─── Document extract

Rhonda Pollmann of Breese has been drinking Ski since she was a child. She stops by weekly to stock up.

“It’s refreshing. It just gives you the kick that you need a lot of times,” she said, cheerfully. “There’s nothing better than a good, cold Ski on a Saturday morning.’’

Clyde Strotheide, a grain farmer from nearby Beaver Prairie, makes a Ski run once a month. He drinks Ski instead of coffee.

My wife doesn’t drink coffee, and you’re not gonna make coffee for one person at 5 o’clock in the morning,’’ he said. “So I take my cold Ski with me and I’m off.”

Excel also distributes Ski in cans or plastic bottles that are packaged by another bottler, but Strotheide insists on the locally produced 10-ounce returnable glass bottles. He prefers the taste and says returnables are better for the environment.

“You don’t have the plastic. You don’t have the cans. You don’t have the litter along the roads,’’ Strotheide said. “The bottles come home.”

Local Pop Culture

At Excel, it’s all about preserving a bit of local “pop” culture.

Or, as they’d say here in Ski Country: soda culture.

Bill Meier, general manager, says that brand loyalty is passed down through the generations. Ski is also on tap at soda fountains at local convenience stores and restaurants. School kids from surrounding communities take field trips to the plant to watch the vintage bottling lines.

Bill and Paul Meier.
Credit Mary Delach Leonard | St. Louis Public Radio

“I’ll be at the plant on Sunday mornings, and people in their wedding dresses will show up and take a photo in front of the Ski plant,’’ he said.

One man, who now lives in Wyoming, drives to Breese once a year to stock up on Ski. Breese is about 40 miles east of St. Louis near Carlyle Lake.

Some people just show up at the door because they've heard about these bottled sodas with old-timey names: Lucky Club Cola, Frostie Root Beer or Million Dollar Grape.

Meier’s grandfather acquired the franchise to produce Ski in 1961 from the Double Cola Company of Chattanooga, Tenn., and the soda quickly became the most popular drink in Clinton County, he said.

Ski was not invented in Breese, though Excel is one of the last bottlers to produce it, Bill Meier said. And Excel does its part to maintain brand loyalty.

“On our end, we have continually made [Ski] exactly the same way,’’ he said. “When they said, ‘We’re going to change the formula to high-fructose corn syrup,’ my grandfather just said, ‘No. I’ve made it with pure cane sugar, and I like how it tastes and I’m staying with it.’ ‘’

Though switching to corn syrup might be good for Excel’s bottom line, “that’s not us,’’ Meier said.

──────

# Your task
Please list the bottled sodas with old-timey names that the article about Ski soda mentions as drawing people to the door.

─── Given information

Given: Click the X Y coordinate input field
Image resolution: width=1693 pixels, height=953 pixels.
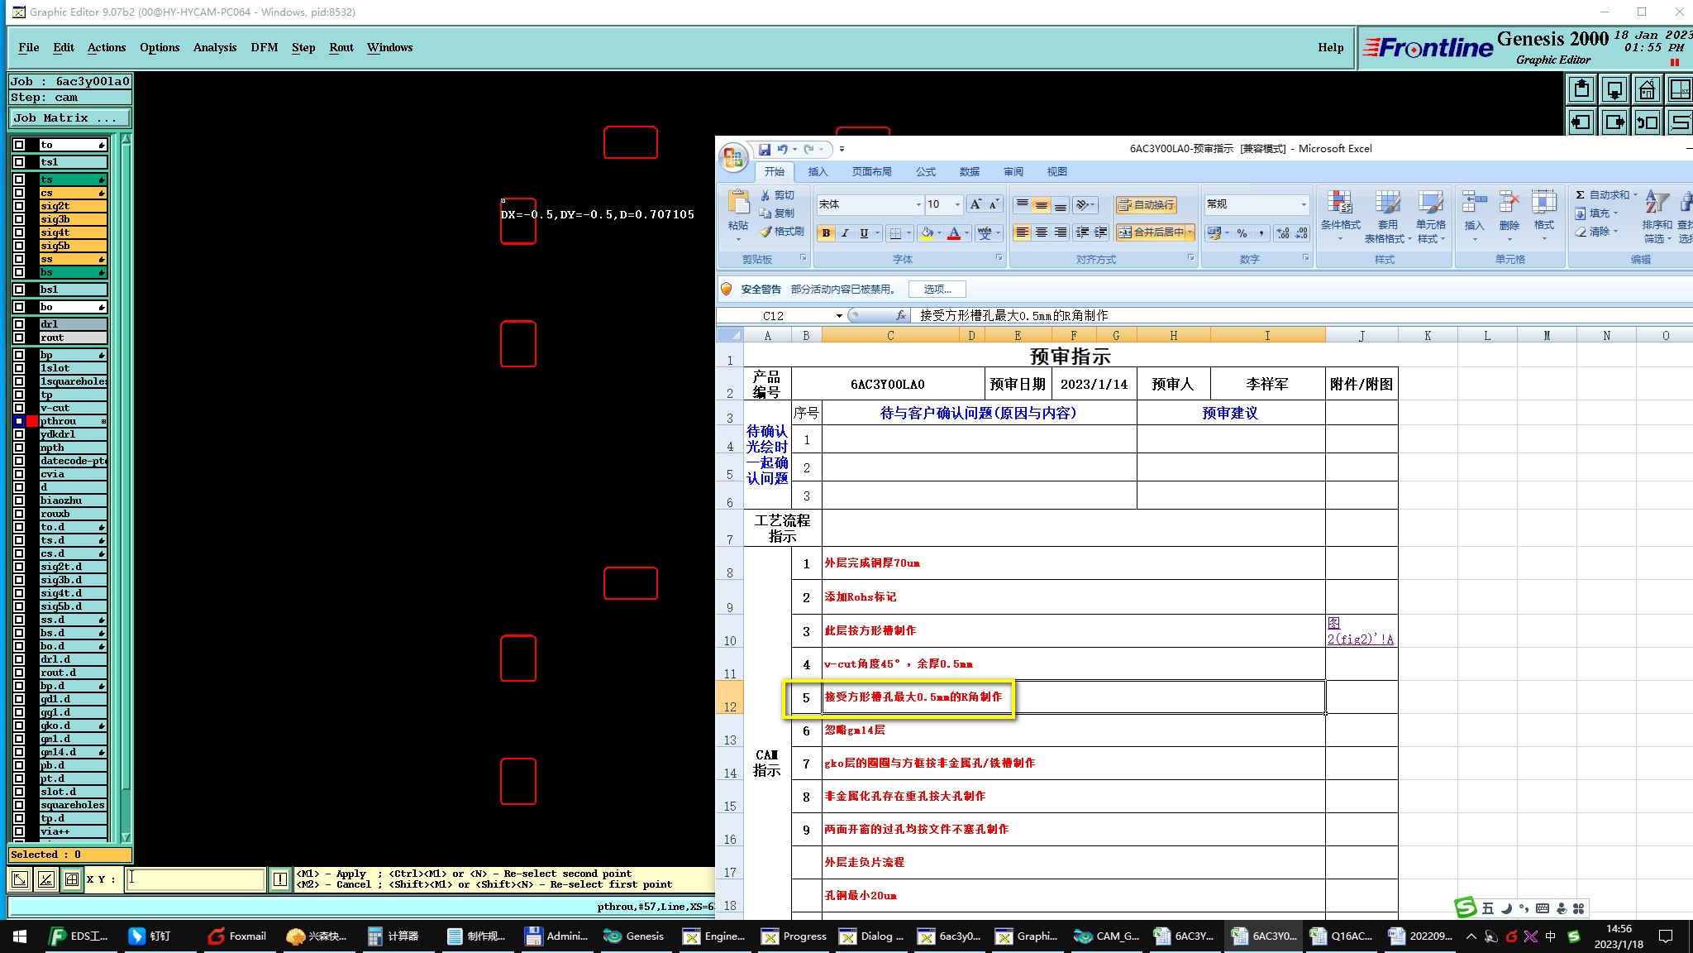Looking at the screenshot, I should point(195,879).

──────

# Task output
Lucky Club Cola, Frostie Root Beer, Million Dollar Grape